4. Albrecht D. (e Josef Beuys) (Germania) - Performance at The ICA London 1. Nov. 1974 (1976). A causa, probabilmente, della cattiva qualità della registrazione (la low fidelity va dosata cum grano salis altrimenti si finisce fra i trendy o gli inascoltabili) tale live, piuttosto raro, risulta esclusivamente quale goffo tramestio di percussioni; l'occasionale speziatura di sfiati e vociferazioni etniche, buone per simulare una patina world, non aggiungono fascino all'insieme. Ma forse mi sbaglio.

108. Jef Gilson (Francia) - Le massacre du printemps (1971). Già con Dizzy Gillespie e con l’agitatore patafisico par excellence Boris Vian (ma anche con conoscenze della lista come Bernard Lubat, NWW156, e Michel Portal, NWW212), il pianista francese, dissacrando già nel titolo il capolavoro di Igor Stravinsky, regala sfarfallii di free jazz nervoso e provocatorio. Da ascoltare. Jef Gilson, tastiere, tuba; Claude Jeanmaire, tastiere; Jean Claude Pourtier, batteria; Pierre Moret, tastiere.

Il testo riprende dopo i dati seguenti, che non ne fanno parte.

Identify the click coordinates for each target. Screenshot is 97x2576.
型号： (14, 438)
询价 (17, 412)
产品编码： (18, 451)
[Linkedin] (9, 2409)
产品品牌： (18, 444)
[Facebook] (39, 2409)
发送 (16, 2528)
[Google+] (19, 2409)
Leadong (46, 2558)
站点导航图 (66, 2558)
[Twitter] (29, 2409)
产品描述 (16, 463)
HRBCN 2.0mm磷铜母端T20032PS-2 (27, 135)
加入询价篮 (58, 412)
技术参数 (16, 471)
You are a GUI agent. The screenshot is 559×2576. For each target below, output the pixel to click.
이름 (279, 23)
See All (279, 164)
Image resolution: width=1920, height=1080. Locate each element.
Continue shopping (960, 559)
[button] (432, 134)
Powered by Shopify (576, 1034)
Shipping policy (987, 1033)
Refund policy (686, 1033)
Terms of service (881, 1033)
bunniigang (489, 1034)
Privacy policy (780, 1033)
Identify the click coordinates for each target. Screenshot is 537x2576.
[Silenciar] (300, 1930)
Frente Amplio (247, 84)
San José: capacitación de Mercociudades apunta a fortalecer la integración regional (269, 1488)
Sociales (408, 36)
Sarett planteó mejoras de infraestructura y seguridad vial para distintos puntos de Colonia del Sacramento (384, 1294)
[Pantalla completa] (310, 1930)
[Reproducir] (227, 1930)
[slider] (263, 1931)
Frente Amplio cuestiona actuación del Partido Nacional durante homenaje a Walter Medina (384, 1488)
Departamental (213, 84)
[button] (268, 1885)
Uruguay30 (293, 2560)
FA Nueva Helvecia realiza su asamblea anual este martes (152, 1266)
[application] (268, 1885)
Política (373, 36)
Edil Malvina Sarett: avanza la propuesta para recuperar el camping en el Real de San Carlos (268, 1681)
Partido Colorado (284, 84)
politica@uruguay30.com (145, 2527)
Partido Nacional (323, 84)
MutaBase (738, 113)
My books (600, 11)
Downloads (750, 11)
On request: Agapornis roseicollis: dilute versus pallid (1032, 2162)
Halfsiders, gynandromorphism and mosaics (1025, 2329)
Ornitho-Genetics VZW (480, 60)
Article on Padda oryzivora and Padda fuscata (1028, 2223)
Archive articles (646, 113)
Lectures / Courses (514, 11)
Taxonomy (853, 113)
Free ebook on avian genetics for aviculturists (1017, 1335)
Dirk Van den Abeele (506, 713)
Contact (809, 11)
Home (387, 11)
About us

144. Frank Köllges (Germania) - Drums, voices, knispel nie (1977). Ci sono solo Köllges, e i suoi strumenti, voce e batteria, in questo disco, eppure funziona. Borborigmi, divagazioni, latrati, grida sommesse giustapposti a rullate, ammicchi, colpi di piatto, esitazioni, riprese: un catalogo mai monotono e più che divertente. Da ascoltare. Frank Köllges, voce, batteria.